* Instructions to follow *
The required output is the lines below from the line containing "Select the Auth tab" to the line containing "This screenshot has width=1185, height=998.", inclusive, retyped exactly. No other lines belong in it.
Segment Start: Data provided
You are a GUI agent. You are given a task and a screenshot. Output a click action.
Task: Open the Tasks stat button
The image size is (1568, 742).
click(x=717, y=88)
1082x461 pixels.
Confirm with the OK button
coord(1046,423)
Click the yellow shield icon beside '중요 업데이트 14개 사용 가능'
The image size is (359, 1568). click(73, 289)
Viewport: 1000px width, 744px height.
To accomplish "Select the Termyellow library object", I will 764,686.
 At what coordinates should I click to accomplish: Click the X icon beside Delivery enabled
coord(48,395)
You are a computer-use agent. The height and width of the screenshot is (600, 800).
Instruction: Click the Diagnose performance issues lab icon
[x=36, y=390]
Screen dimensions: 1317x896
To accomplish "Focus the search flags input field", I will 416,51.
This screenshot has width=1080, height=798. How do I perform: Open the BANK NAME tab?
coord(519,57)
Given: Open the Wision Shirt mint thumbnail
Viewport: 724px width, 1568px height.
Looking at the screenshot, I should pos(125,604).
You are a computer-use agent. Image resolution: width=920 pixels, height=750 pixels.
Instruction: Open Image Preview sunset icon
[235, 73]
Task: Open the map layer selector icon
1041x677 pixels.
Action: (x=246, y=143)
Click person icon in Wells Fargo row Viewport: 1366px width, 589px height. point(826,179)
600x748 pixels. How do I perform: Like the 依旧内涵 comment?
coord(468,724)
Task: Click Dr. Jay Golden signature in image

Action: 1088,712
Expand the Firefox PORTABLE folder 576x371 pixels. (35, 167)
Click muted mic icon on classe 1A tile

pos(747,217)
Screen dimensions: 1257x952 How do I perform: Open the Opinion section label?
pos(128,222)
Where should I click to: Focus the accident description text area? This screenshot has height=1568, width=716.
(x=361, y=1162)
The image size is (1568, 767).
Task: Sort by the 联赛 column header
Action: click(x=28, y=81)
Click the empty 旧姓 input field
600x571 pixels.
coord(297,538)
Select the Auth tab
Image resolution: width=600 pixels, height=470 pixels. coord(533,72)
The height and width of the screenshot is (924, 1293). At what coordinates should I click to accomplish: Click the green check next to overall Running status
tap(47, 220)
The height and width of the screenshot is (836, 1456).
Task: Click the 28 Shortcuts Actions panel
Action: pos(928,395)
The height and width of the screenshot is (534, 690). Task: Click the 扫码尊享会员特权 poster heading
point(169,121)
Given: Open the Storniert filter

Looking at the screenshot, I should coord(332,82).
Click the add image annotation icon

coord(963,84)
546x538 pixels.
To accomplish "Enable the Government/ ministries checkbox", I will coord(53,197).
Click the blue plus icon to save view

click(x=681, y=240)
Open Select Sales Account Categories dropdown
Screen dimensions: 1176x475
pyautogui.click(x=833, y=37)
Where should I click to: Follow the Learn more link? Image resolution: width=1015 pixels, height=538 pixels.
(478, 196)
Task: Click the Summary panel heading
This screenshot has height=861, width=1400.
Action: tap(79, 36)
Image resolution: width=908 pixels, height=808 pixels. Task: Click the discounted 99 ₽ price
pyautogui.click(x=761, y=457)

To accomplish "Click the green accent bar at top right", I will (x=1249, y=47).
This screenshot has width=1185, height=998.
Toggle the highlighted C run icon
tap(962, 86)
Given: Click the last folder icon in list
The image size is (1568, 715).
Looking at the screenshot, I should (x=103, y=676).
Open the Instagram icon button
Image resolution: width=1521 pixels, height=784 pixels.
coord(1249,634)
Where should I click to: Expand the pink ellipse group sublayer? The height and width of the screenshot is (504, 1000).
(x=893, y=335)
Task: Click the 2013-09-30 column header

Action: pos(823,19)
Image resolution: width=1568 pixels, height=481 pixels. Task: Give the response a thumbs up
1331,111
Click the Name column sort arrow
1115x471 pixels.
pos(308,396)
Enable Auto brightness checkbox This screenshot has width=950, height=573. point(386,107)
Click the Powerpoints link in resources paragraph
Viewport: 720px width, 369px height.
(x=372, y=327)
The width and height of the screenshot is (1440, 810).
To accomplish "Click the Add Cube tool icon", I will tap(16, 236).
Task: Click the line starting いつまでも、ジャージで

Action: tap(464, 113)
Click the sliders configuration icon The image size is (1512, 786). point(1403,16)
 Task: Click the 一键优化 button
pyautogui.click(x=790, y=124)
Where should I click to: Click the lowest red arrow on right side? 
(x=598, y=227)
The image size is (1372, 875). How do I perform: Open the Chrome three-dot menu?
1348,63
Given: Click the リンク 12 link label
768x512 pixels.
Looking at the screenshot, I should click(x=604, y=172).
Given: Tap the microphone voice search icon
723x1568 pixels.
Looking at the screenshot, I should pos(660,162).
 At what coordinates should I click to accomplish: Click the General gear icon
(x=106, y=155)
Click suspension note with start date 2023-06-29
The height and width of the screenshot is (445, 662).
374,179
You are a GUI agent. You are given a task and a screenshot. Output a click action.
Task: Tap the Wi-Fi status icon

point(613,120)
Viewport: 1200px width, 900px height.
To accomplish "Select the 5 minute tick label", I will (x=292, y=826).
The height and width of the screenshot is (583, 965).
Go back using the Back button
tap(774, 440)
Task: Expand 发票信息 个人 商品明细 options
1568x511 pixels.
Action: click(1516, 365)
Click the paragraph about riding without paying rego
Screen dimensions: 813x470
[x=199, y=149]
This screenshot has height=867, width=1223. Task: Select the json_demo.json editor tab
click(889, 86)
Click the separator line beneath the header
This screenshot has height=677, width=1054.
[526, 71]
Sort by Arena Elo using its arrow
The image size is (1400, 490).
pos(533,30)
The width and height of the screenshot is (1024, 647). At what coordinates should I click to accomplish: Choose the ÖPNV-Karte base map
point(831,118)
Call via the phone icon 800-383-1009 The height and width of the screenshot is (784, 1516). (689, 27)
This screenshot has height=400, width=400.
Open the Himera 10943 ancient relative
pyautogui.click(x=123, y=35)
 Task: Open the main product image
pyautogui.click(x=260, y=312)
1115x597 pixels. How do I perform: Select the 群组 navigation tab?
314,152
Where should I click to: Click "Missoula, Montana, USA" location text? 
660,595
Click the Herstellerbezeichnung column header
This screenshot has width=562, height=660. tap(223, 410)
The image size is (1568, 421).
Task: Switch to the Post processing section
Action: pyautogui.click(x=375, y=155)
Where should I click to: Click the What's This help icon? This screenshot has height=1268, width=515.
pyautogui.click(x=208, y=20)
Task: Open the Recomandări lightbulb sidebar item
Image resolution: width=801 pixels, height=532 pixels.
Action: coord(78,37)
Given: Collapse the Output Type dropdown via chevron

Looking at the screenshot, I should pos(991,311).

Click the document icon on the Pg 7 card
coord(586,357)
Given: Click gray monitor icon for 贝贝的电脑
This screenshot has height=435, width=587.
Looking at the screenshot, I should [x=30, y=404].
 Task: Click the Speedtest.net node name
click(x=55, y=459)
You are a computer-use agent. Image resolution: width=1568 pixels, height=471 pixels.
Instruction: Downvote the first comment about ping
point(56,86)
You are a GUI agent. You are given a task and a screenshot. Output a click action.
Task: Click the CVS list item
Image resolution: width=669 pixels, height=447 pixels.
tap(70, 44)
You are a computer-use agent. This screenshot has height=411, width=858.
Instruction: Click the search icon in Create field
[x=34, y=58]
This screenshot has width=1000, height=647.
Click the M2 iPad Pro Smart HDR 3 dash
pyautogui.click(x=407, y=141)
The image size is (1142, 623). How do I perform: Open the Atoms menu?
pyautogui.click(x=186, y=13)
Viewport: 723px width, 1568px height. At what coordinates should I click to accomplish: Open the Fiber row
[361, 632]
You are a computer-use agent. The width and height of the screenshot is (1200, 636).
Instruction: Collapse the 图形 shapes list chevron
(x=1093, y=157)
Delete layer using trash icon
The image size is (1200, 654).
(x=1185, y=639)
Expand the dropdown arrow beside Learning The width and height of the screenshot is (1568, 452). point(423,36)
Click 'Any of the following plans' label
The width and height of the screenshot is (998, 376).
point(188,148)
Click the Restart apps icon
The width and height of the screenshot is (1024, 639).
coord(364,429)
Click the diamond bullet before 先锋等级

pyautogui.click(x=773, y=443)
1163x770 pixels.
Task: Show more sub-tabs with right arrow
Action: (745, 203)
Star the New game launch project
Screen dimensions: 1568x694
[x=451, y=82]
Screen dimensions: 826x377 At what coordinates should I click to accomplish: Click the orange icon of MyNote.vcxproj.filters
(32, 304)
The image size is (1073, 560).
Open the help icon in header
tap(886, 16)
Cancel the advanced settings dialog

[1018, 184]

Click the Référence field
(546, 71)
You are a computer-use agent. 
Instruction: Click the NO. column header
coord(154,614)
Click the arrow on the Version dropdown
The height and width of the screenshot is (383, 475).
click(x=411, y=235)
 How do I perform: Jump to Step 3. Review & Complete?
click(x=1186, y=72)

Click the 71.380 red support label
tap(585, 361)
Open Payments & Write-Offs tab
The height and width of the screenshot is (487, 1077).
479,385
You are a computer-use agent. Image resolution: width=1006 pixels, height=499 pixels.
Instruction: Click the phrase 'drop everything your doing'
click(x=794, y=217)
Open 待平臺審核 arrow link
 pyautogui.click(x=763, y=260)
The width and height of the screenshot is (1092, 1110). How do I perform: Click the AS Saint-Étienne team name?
Segment End: Data provided
* Result for this task *
Select the Auth tab
Image resolution: width=600 pixels, height=470 pixels. coord(533,72)
The height and width of the screenshot is (924, 1293). At what coordinates should I click to accomplish: Click the green check next to overall Running status
tap(47, 220)
The height and width of the screenshot is (836, 1456).
Task: Click the 28 Shortcuts Actions panel
Action: pos(928,395)
The height and width of the screenshot is (534, 690). Task: Click the 扫码尊享会员特权 poster heading
point(169,121)
Given: Open the Storniert filter

Looking at the screenshot, I should coord(332,82).
Click the add image annotation icon

coord(963,84)
546x538 pixels.
To accomplish "Enable the Government/ ministries checkbox", I will coord(53,197).
Click the blue plus icon to save view

click(x=681, y=240)
Open Select Sales Account Categories dropdown
Screen dimensions: 1176x475
pyautogui.click(x=833, y=37)
Where should I click to: Follow the Learn more link? Image resolution: width=1015 pixels, height=538 pixels.
(478, 196)
Task: Click the Summary panel heading
This screenshot has height=861, width=1400.
Action: tap(79, 36)
Image resolution: width=908 pixels, height=808 pixels. Task: Click the discounted 99 ₽ price
pyautogui.click(x=761, y=457)

To accomplish "Click the green accent bar at top right", I will (x=1249, y=47).
This screenshot has width=1185, height=998.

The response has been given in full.